Wacoans express frustration toward students

By Katie Grovatt, Reporter

Multiple Waco residents brought complaints of Baylor students’ living habits to the city’s Plan Commission Board meeting on Aug. 25, and will have another opportunity to express frustration at tonight’s City Council meeting.

The board was discussing the proposed overlay expansions of the college and university neighborhoods district around the Baylor campus. This district was created for the purpose of imposing more stringent design, construction, and parking requirements in the neighborhoods around campus.

“We are aware that there has been all these changes to the Baylor landscape, that’s why we are trying to protect the character of the semi rural area that is left,” said Plan Commission Chairman, Jose Villanueva.

The Plan Commission is proposing an ordinance amendment that would require bigger lots for these buildings as well as creating limits on the number of occupants, encouraging smaller houses with fewer occupants to be built.

The ordinance amendment is designed to only impact new development, encouraging more Baylor expansion, while also regulating the expansion in order to protect city residents.

“There will be no impact to current residents. The amendment only impacts new development and will protect the existing neighborhood out there,” said Clint Peters, director of Planning Services for the city of Waco.

When given an opportunity to respond, Bonnie Kemf, a Waco resident who has lived on South Fourth Street since 1985, stepped up to the stand almost immediately and expressed a long list of concerns. She then presented the commission with many pictures that included trashcans on the streets and nude bathers.

“Baylor students do not make good neighbors,” Kemf said, while answered with cheers from the audience. “They do not care how trashy what they do is, they have dogs and they don’t even put a cover over those dogs’ pens because they don’t care. If the dog dies, ‘Oh well mom and dad just will buy me another one.’”

According to Kemf, every permanent resident in that area cleans up all their trashcans and yards while the only areas left unkempt are those belonging to Baylor students. The regulations seem to only apply to the taxpayers.

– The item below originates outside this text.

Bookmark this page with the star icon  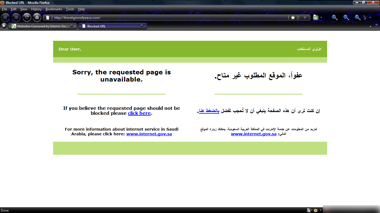(x=293, y=17)
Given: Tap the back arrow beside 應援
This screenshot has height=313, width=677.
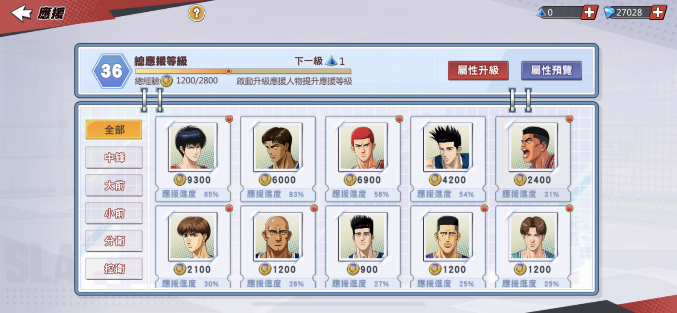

“These Baylor kids, once they leave, they probably never even think of Waco, Texas, being home. This is my home,” Kemf said before leaving the stand.

Silvia Ashley, a resident on South Third Street, told the Plan Commission regarding Baylor students, “They’re going to do what they want to do and it’s going to impact us, the ones that live there. Your job as the city is to make sure students put up their trash and park where they’re supposed to, comply with the rules. You can make all kinds of ordinances but you are failing to enforce them.”

The Plan Commission urged disgruntled residents to address the City Council with their complaints.

“I think the City Council is a much better venue to air your concerns,” said commission member Joshua Carter.

The next City Council meeting will be tonight. There will be another public hearing regarding this legislation before the Council votes on the proposed overlay expansion.